Order unanimously reversed without costs, plaintiffs’ motion for partial summary judgment granted awarding plaintiff A.B. Medical Services PLLC the sum of $5,405.98, plaintiff D.A.V. Chiropractic P.C. the sum of $88.44, and plaintiff Lvov Acupuncture P.C. the sum of $840.56, and matter remanded to the court below for a calculation of statutory interest and an assessment of attorney’s fees thereon, and for all further proceedings on the remaining claims.

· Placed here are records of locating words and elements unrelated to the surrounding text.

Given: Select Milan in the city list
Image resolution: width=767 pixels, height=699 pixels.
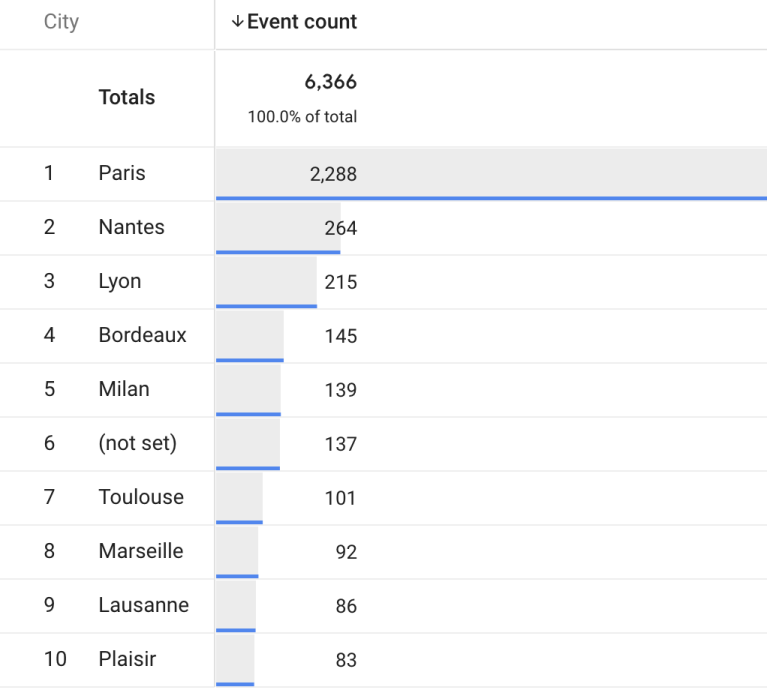Looking at the screenshot, I should click(124, 389).
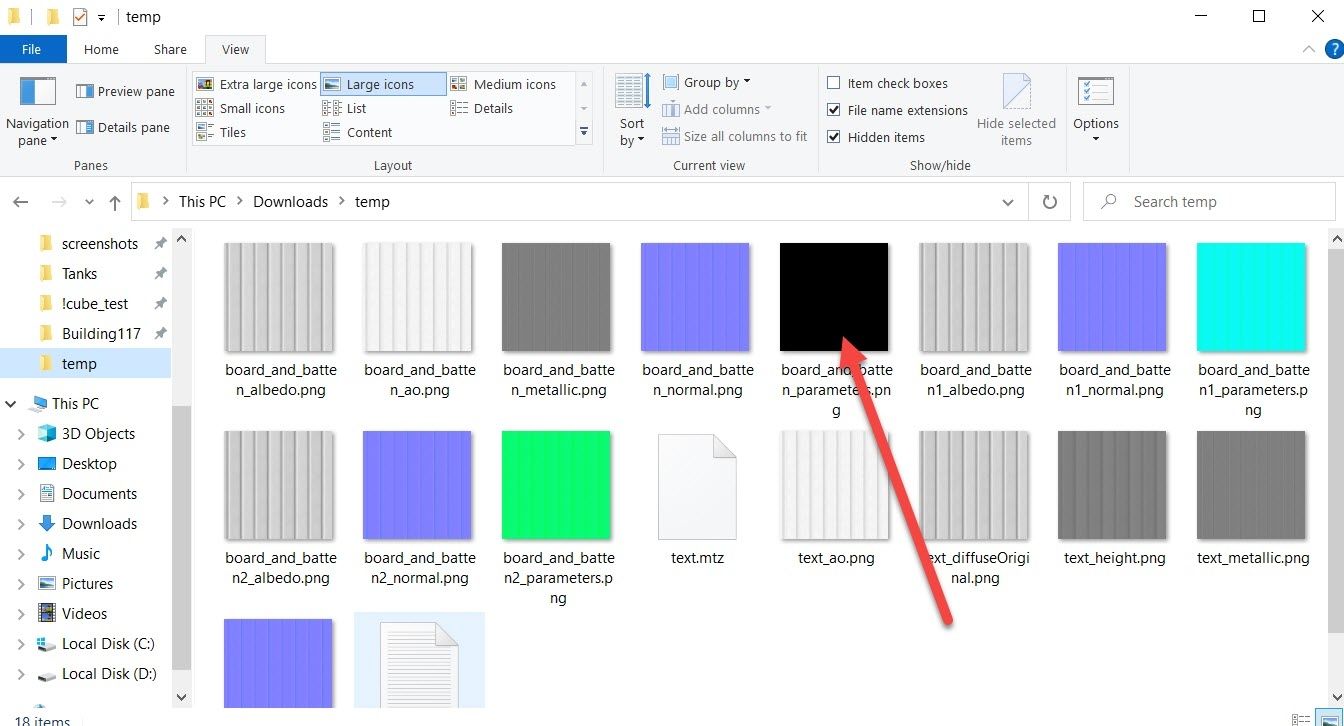Switch to the Home ribbon tab
1344x726 pixels.
click(101, 49)
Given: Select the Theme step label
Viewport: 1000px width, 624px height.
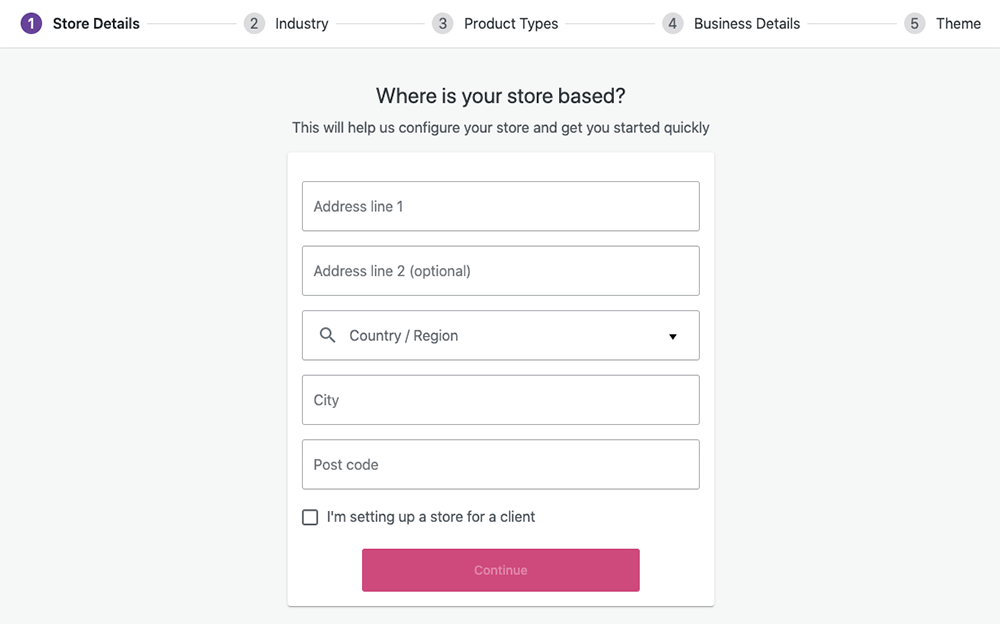Looking at the screenshot, I should point(958,24).
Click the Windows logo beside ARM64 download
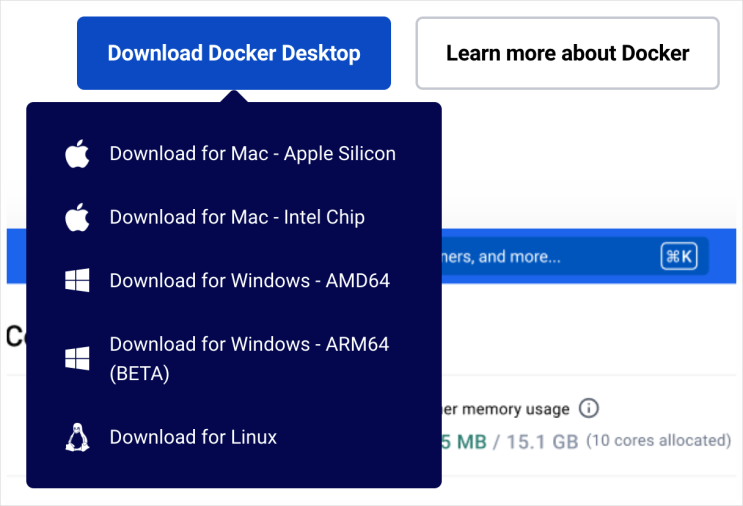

Plaintiff health care providers commenced this action to recover the sum of $6,523.32 in first-party no-fault benefits for medical services rendered to their assignor, and thereafter moved for partial summary judgment in the sum of $6,326.52, which was comprised of $5,397.52 in claims for A.B. Medical Services PLLC, $88.44 in claims for D.A.V. Chiropractic P.C., and $840.56 in claims for Lvov Acupuncture P.C. (We note, incidentally, that included in the amount sought in the instant motion by plaintiff A.B. Medical Services PLLC is a claim for $523.94 which, as conceded by defendant, should have been in the amount of $532.40, and we therefore modify the amount sought for this claim.) Upon a review of the record, we find that plaintiffs established a prima facie entitlement to partial summary judgment in the aggregate amount of $6,334.98, by showing that they submitted claims setting forth the fact and the amount of the loss sustained, and that payment of no-fault benefits was overdue (see Insurance Law § 5106 [a]; Mary Immaculate Hosp. v Allstate Ins. Co., 5 AD3d 742 [2004]; [*2]Amaze Med. Supply v Eagle Ins. Co., 2 Misc 3d 128[A], 2003 NY Slip Op 51701[U] [App Term, 2d & 11th Jud Dists]). The burden then shifted to defendant to show a triable issue of fact (Alvarez v Prospect Hosp., 68 NY2d 320, 324 [1986]).

Defendant, however, did not meet its burden, since it failed to establish by competent evidence that its denial of claim forms were timely mailed within the requisite 30-day period to pay or deny the claims (11 NYCRR 65-3.8 [a] [1]). Although defendant in its opposition papers submitted an affidavit of its no-fault field adjuster who was familiar with the file, the affidavit did not allege that the denial of claim forms were actually mailed, nor did it describe the standard office practice or procedures used by defendant to ensure that such denials were properly addressed and mailed (see Residential Holding Corp. v Scottsdale Ins. Co., 286 AD2d 679 [2001]).

Accordingly, the matter is remanded to the court below for a calculation of the statutory interest and an assessment of attorney’s fees due on the aggregate sum of $6,334.98, pursuant to Insurance Law § 5106 (a) and the regulations promulgated thereunder. We note that plaintiffs did not seek summary judgment for the balance due on the $71.06 claim for A.B. Medical Services PLLC and the balance due on the $425 claim for Lvov Acupuncture P.C., and the matter is therefore remanded for all further proceedings on those remaining claims.